Kelloggsville High School students Zoey Wedge and William Vernon were debating the best way to get a new business venture started.
“You have to start small,” Zoey said. “You don’t want to make 100 cookies only to find that no one will pay for them.”
“But how are people even going to know about the business and try the cookies if you don’t market the business?” William countered.
Similar discussions could be heard nearby as about 45 students from several Kent County high schools, Kent Innovation High and Kent Career Tech Center discussed their ideas for creating a business.
The March event, before the stay-at-home order due to coronavirus, was the inaugural Student StartUp Day, organized by Kent ISD, the Grand Rapids Area Chamber of Commerce, Start Garden and Kent Innovation High. Hosted at the Chamber offices, it was aimed at giving high school students the opportunity to explore entrepreneurship and business.
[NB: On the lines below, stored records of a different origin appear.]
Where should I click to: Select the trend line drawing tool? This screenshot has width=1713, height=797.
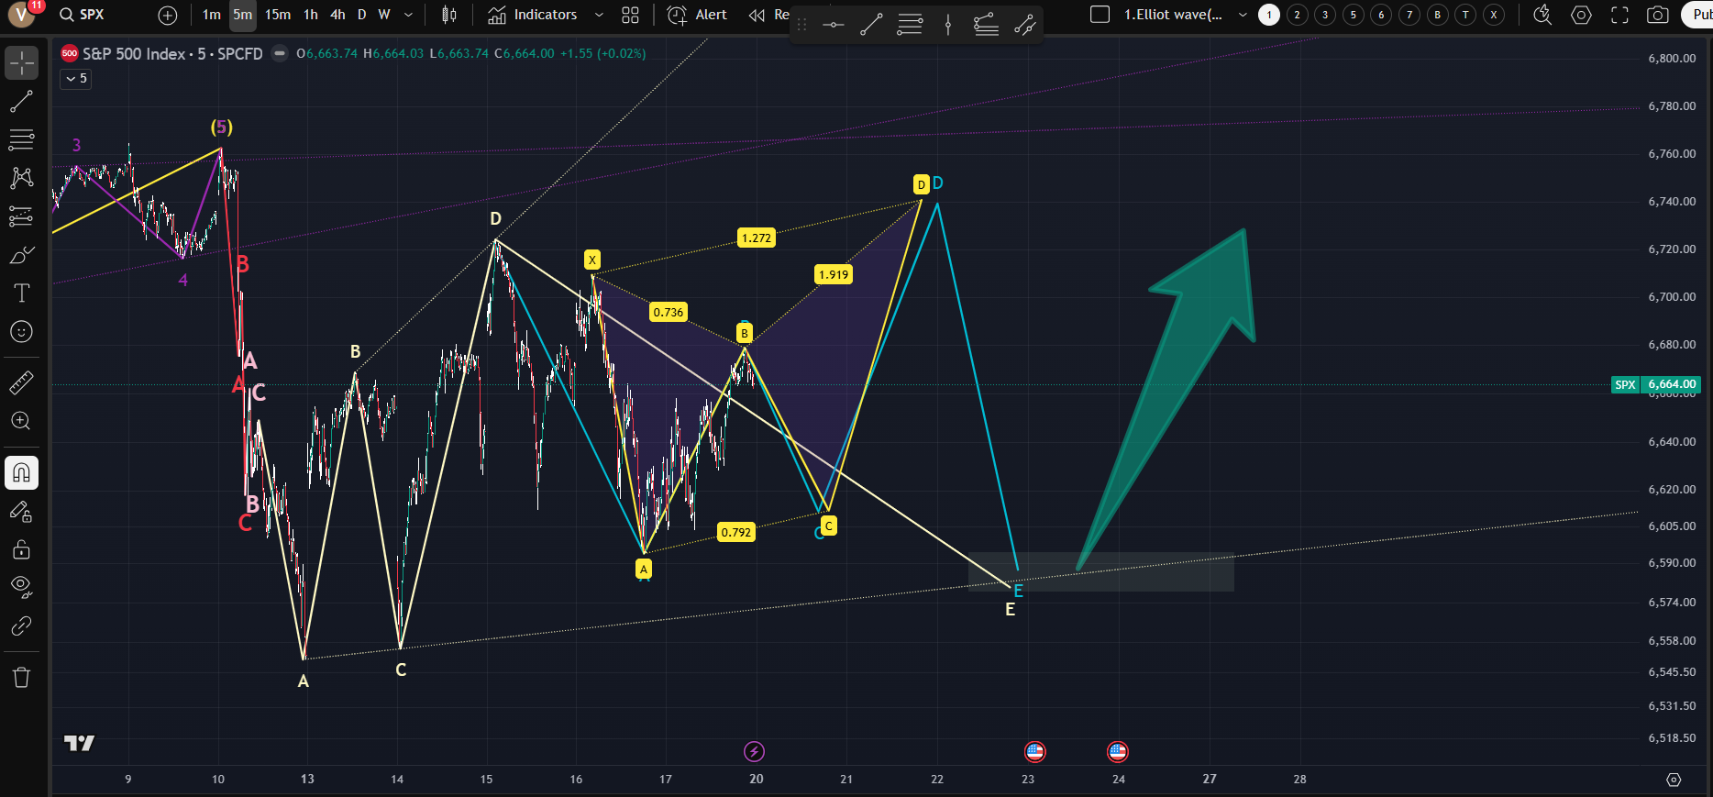[21, 102]
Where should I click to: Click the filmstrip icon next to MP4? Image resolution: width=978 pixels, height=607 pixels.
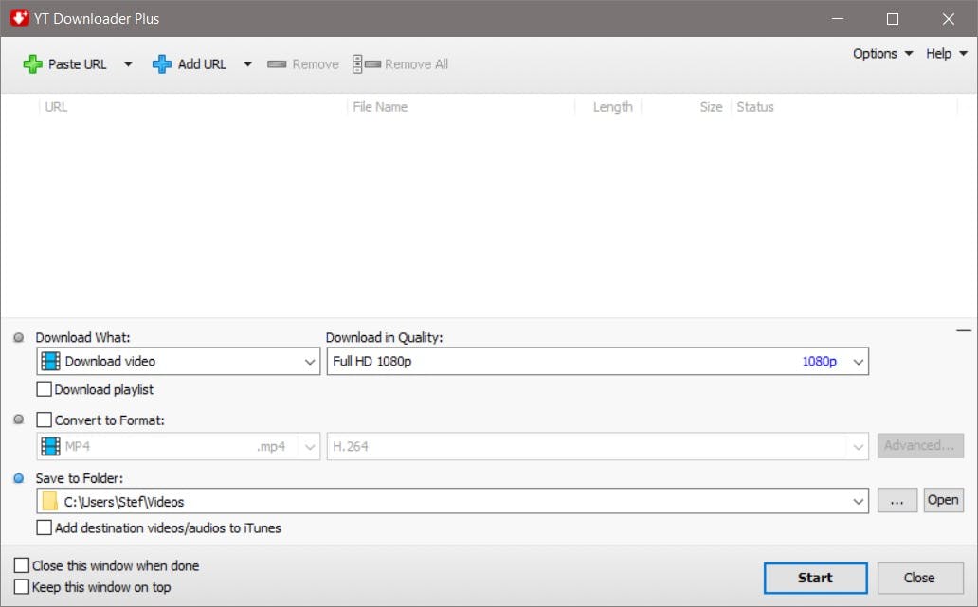click(x=50, y=445)
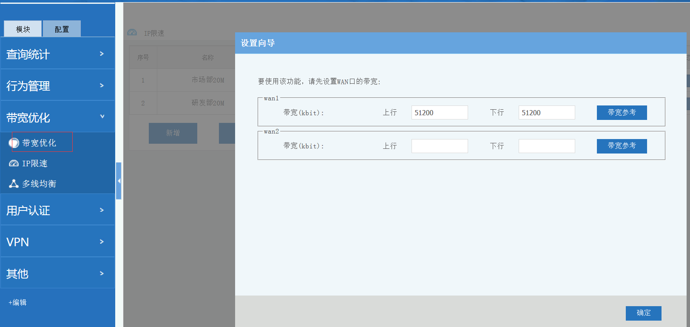690x327 pixels.
Task: Click the IP限速 speedometer icon in sidebar
Action: (x=14, y=163)
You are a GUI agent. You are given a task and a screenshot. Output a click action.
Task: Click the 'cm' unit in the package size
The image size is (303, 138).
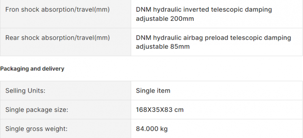tap(179, 110)
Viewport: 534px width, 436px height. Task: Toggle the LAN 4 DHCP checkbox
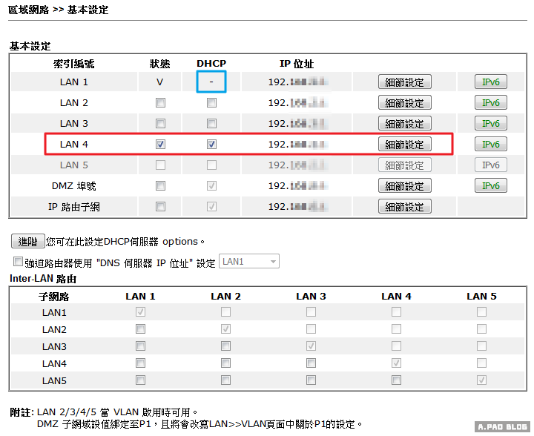coord(211,145)
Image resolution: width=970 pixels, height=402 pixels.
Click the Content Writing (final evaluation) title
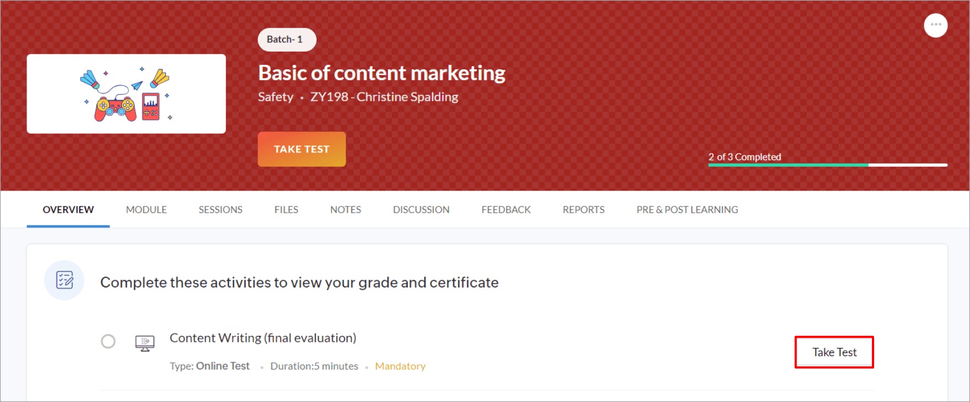[263, 338]
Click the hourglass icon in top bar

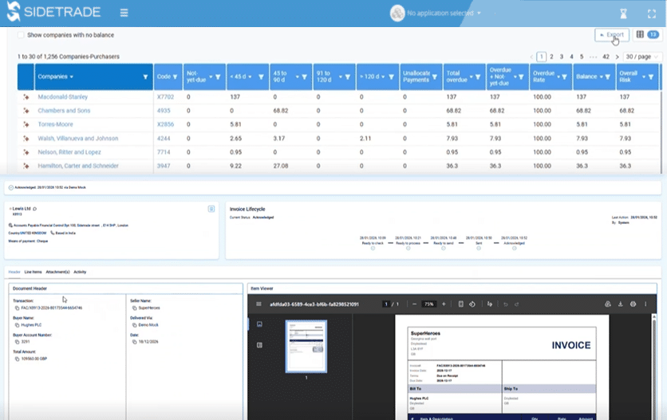[x=623, y=14]
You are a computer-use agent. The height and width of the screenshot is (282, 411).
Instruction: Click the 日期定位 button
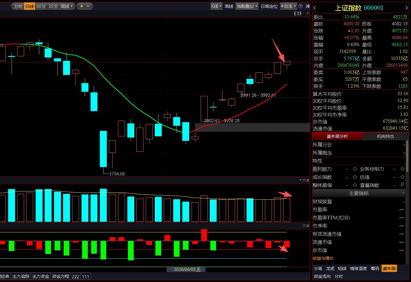click(269, 6)
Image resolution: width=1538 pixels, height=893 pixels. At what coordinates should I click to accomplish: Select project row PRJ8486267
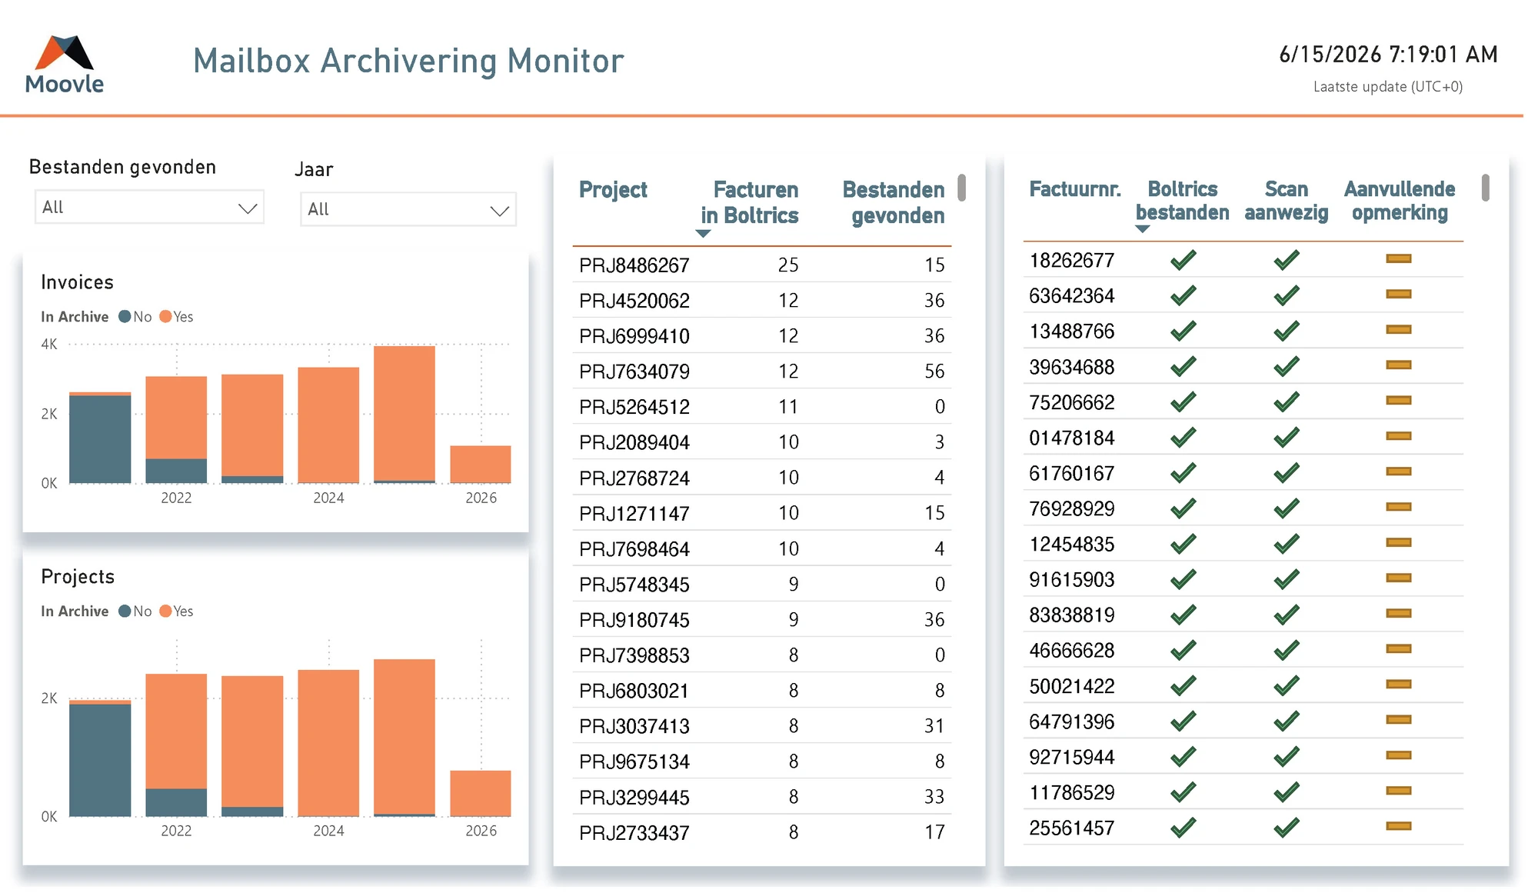(x=761, y=265)
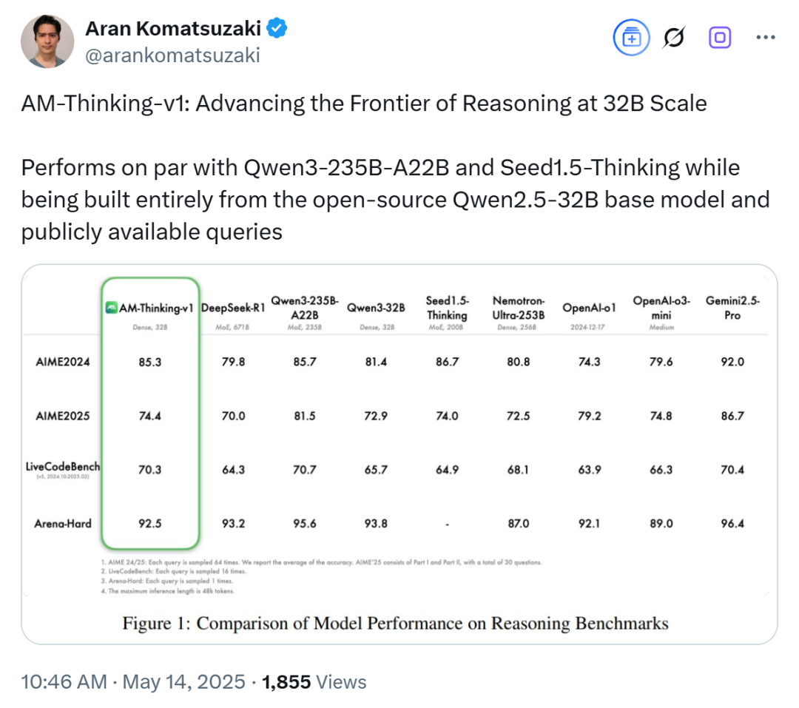Click the Gemini2.5-Pro column header
799x708 pixels.
(732, 308)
“It stems from the idea that if you help students see themselves in the future they can achieve that,” said Kent Innovation High Principal and Administrator Jeff Bush, who helped to organize the event. “Having it here, the epicenter of business and entrepreneurship, is so the students might see themselves as part of this business community.”
Fleshing Out an Idea
“We actually came up with the idea because we were all talking about how we watch YouTube and were thinking about a new way to get videos out to more people,” said Tech Center student Derek Haney, a junior at Northview High School.
Derek and his team of Tech Center classmates realized there were a variety of different individual streaming channels such as Netflix, Disney + and Hulu, but no single platform where people could manage all the different accounts.
“We’re lazy,” said Forest Hills Eastern junior Thomas Braun, who also attends the Tech Center. “We don’t want to have to go to each individual channel to see what is available. Through this program, a person would be able to check a variety of the streaming services, or just use the one offered through our app.”
During Student StartUp Day, teams were encouraged to bring a business idea with them, although Bush emphasized it was not required. They spent the morning refining ideas by brainstorming and then presenting to other teams. After lunch, each team was given the opportunity to present to a panel of judges made up of business professionals who gave teams feedback on their proposed ideas.
Insight from the ‘Sharks’
Students said the opportunity to meet with business professionals and get their insight was valuable learning. Thomas said he spent free time learning as much about coding as possible to develop his business. Through Student StartUp Day, he now sees it as a smaller part of the single platform for streaming that his team developed.
“I wanted to gain some insight and learn more about how to make my ideas a reality,” said William, who added that he hoped the event would allow him to refine his three ideas and give him direction.
Hearing the many ideas students were discussing was exciting to Ken James, director of inclusion for the Chamber, who added that hosting the event was a natural fit for the group, which represents more than 2,400 small and large area businesses.
“Through this, the students get exposed to the methodology and process in bringing these businesses to life,” James said. “It is also a way that we can show that the business world is ready and waiting for the next crop of talent.”
Start Garden’s Marketing Coordinator Murphy Ackerman said leaders there had been looking for ways to get more high school students involved in its annual business competition. Throughout the year, businesses record a 100-second pitch to be selected as one of the 100 finalists announced in June. Finalists receive $1,000 each to help improve their idea for Demo Day, which usually takes place in the fall. During Demo Day, finalists compete for a chance to win $20,000 for their venture.
“High school students have always been able to participate,” Ackerman said, adding that the minimum age to participate is 14, and that starting this year, high school students compete against one another.
At the beginning of April, Start Garden organizers announced it has adapted the Start Garden 100 competition to serve entrepreneurs whose businesses have been critically impacted by COVID-19. The new competition, The 100 Comeback, will provide grants to qualified entrepreneurs who can use the money to support themselves and their families while they figure out how to make their comeback.
Of the 100 finalist spots, five have been reserved for high school individuals or teams. Ackerman and her team were at the Student StartUp Day in case any students there were interested in filming their 100-second pitch to get the ball rolling — for that proposed cultural notebook designed for high school students, or the next vegetarian restaurant with a focus on minimizing the carbon footprint.
“Things like this is one of the reasons I stayed in Grand Rapids,” said Aleka C. Thrash, owner of Naturally ACT. “This shift from absolutely nothing offered to a grassroots force has made this area a great place to have a business.”